_ACTIVITY_
From the first line through the line containing "Open the Show", transcribe the records exactly and include no other lines.

** TASK INPUT follows **

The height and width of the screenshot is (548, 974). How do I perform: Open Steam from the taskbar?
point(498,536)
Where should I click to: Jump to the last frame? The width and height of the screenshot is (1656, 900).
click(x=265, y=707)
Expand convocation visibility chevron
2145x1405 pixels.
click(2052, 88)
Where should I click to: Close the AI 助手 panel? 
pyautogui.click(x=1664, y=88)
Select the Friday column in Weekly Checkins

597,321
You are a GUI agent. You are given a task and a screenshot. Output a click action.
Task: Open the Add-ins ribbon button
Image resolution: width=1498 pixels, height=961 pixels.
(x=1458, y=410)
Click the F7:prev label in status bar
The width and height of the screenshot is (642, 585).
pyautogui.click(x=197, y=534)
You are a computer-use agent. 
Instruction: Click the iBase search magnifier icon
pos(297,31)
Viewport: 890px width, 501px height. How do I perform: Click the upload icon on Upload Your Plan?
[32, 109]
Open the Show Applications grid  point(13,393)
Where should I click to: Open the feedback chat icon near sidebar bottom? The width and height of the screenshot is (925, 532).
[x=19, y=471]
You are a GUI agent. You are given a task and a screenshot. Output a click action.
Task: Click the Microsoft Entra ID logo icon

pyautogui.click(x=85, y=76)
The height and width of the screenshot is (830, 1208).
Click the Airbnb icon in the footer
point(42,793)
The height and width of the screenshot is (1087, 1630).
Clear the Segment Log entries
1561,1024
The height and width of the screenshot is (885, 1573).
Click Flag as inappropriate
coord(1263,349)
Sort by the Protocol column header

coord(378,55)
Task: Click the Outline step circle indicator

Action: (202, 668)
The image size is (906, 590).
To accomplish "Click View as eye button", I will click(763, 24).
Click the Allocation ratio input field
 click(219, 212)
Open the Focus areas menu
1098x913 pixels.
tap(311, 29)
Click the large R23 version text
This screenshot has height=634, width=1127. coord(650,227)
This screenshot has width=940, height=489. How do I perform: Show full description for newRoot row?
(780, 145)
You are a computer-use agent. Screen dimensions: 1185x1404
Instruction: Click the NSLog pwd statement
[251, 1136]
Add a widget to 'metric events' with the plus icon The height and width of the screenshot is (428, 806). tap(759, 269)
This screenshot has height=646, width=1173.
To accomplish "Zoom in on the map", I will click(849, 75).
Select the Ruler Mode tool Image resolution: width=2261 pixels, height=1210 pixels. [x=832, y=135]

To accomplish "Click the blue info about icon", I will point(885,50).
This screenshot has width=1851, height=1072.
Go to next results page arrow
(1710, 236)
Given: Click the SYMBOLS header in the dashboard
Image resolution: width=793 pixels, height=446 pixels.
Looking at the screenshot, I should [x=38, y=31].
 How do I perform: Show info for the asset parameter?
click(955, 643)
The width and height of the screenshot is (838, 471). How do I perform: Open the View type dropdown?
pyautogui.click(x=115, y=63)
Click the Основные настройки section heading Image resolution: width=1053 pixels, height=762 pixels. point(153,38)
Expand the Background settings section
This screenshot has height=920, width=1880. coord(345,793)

** End of TASK INPUT **

_RESPONSE FOR THIS EXERCISE_
The height and width of the screenshot is (548, 974). How do I perform: Open Steam from the taskbar?
point(498,536)
Where should I click to: Jump to the last frame? The width and height of the screenshot is (1656, 900).
click(x=265, y=707)
Expand convocation visibility chevron
2145x1405 pixels.
click(2052, 88)
Where should I click to: Close the AI 助手 panel? 
pyautogui.click(x=1664, y=88)
Select the Friday column in Weekly Checkins

597,321
You are a GUI agent. You are given a task and a screenshot. Output a click action.
Task: Open the Add-ins ribbon button
Image resolution: width=1498 pixels, height=961 pixels.
(x=1458, y=410)
Click the F7:prev label in status bar
The width and height of the screenshot is (642, 585).
pyautogui.click(x=197, y=534)
You are a computer-use agent. 
Instruction: Click the iBase search magnifier icon
pos(297,31)
Viewport: 890px width, 501px height. How do I perform: Click the upload icon on Upload Your Plan?
[32, 109]
Open the Show Applications grid  point(13,393)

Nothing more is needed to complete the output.